Trust in the Lord  and do good. Then you will live safely in the land and prosper. 

Take delight in the Lord , and he will give you your heart’s desires. 

Commit everything you do to the Lord. 

Trust him, and he will help you. 

He will make your innocence radiate like the dawn, and the justice of your cause will shine like the noonday sun. 

Be still in the presence of the Lord , and wait patiently for him to act. 

Don’t worry about evil people who prosper or fret about their wicked schemes.

Psalm 37:3-7



These Verses have been repeating in my head for a few weeks now.. "Take delight in the Lord, and he will give you your heart's desires"... Delight. To delight is to give or to have great pleasure in or with something. I'll be honest, I haven't delighted in the Lord in a while. He's been more of the "wizard" I've been asking to give me or do certain things for me. It's easy to get caught up in the hustle of life in general, to make goals, seek them out, and then make more goals. The thing is, if those goals don't line up with where God wants you, they'll leave you feeling empty, unsatisfied, unfulfilled. 

I really do want God's best. I really do want to be everything he wants me to be. But I feel like there's this other list of things that I want to do, have, or accomplish. What he's been speaking to me lately is that many of the things on that list, he wrote himself.
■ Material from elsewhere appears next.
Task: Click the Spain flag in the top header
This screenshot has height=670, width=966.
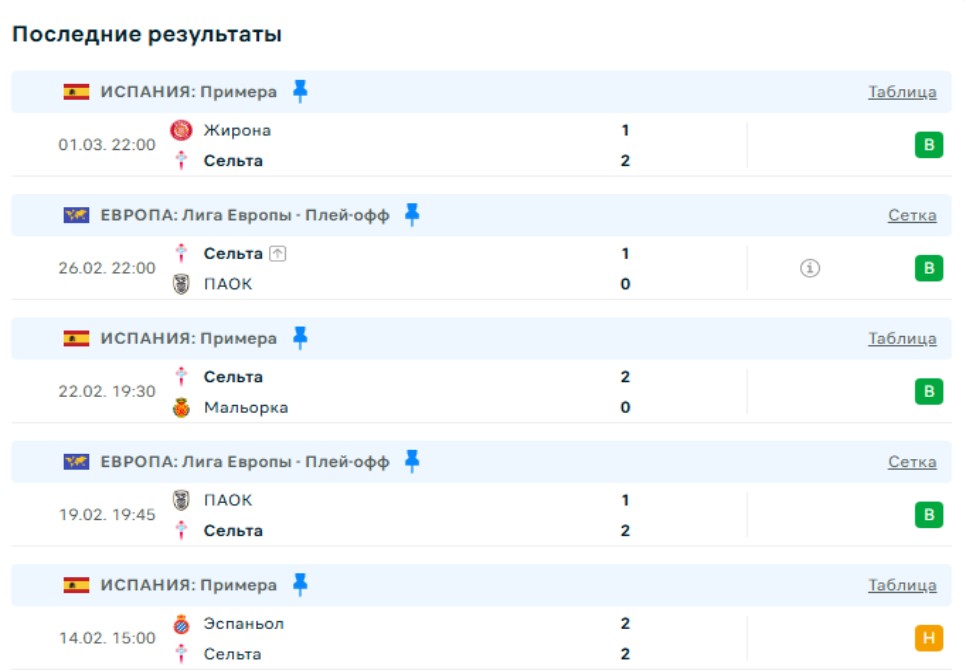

He created me, filled me with specific wants and desires. It only makes sense to seek him first, delight in him first, as many of those desires he has placed in the path before me. What gets me is the patience to wait for them.. I lack in that. My patience department isn't a strong one. 
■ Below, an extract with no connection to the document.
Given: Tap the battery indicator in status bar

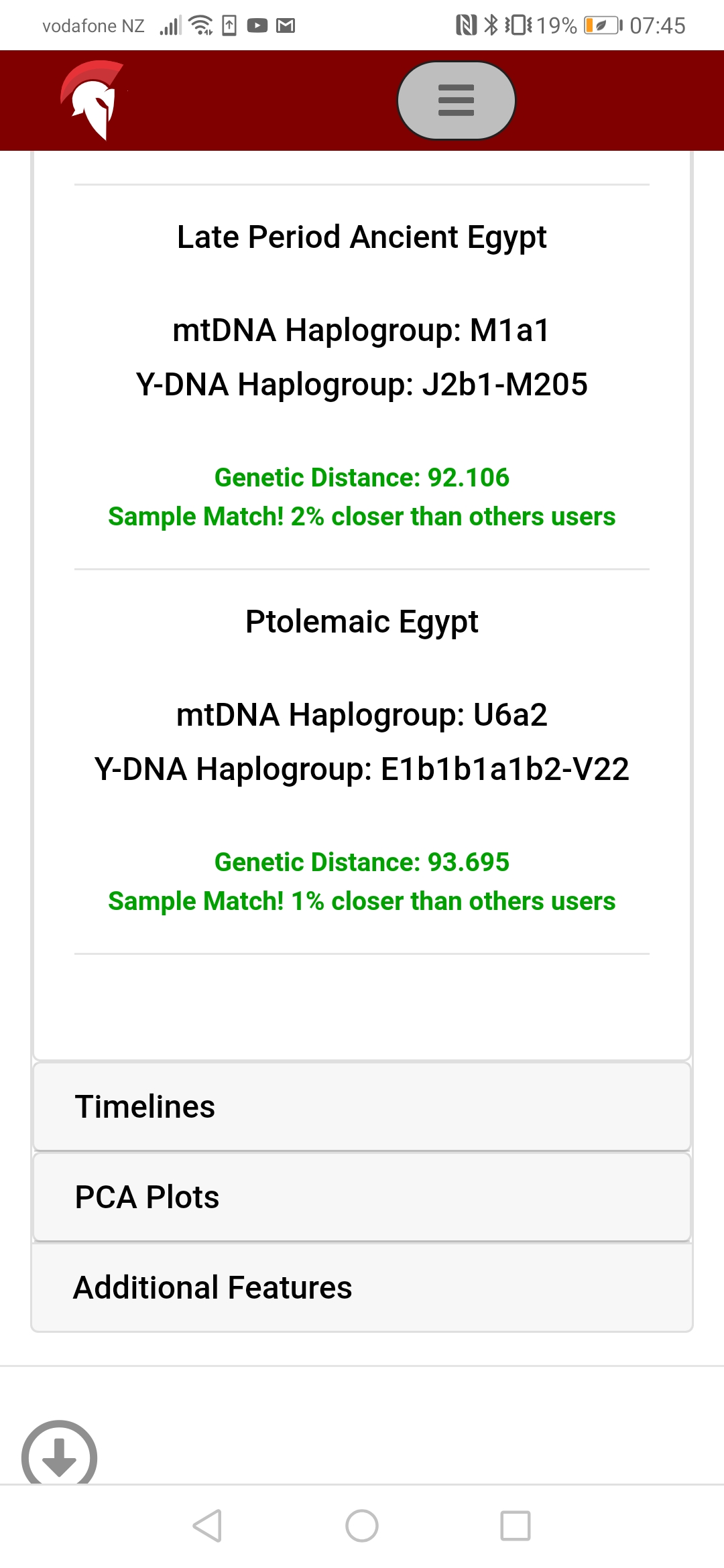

"Commit everything you do to the Lord, Trust him and he will help you."

Easier said than done. When thinking about committing everything to the Lord, I realize how much I don't commit to him. My mind is constantly distracted by so many things, social media, school, working out, school.. and it repeats itself. 

For the last several weeks, I've been in a "funk".. Took a bit but I finally figured out what's been pulling me down.

At the age of 23, I've accomplished the biggest goal I've ever placed in front of me up to this point, getting a degree, and beginning a career. The thing is.. Now that I'm here, I'm unsure of what the next major goal is. God's teaching me to trust him DAILY.. a dear friend reminded me once that when we pray the Lord's Prayer we say "Give us this day our DAILY bread.." Not a weeks worth or a months worth or a years worth.. DAILY. Give us enough to get through THIS day.. God asks us to trust him, to let him bear our burden. It's sometimes crazy to think of our future as a burden, but when we stress about the details we can't control, or that are too far ahead, we make our future stressful. We tell God that we don't trust him enough to HAVE it, so we must worry.

It's kind of scary, SCRATCH THAT, REALLY scary to get to the point you needed to, to realize that there's another point you're headed towards.. You just can't see it yet. I literally have no idea what's next for me. I know that right now I'm teaching and I'm coaching. I'm investing in the lives of the teens put in front of me, while seeking Jesus to give me just what I need each day. And I'm learning, that that's enough.




Right now life for me is a transition. As weird as it sounds having a steady schedule and responsibilities to more people than my parents has been weird/fun/exciting/terrifying all at the same time. It's also scary to realize that the thing you're doing now, you won't be doing forever like you thought originally. I know there's something more I'm to be pursuing, my journey doesn't end here.. You might be thinking "DUH you're 23! You're journey is just beginning!" And as much as I know that in theory, I honestly figured I'd get in a classroom, and would have found my (forever) calling. What I'm finding is that it's my calling, for now.. I know now that the future holds a few new paths for me... What? I have no idea. So with this new strain of blog...be prepared for many posts about uncertainty, doubt, and a faith because I have a feeling that this transition is going to be full of all those things and more!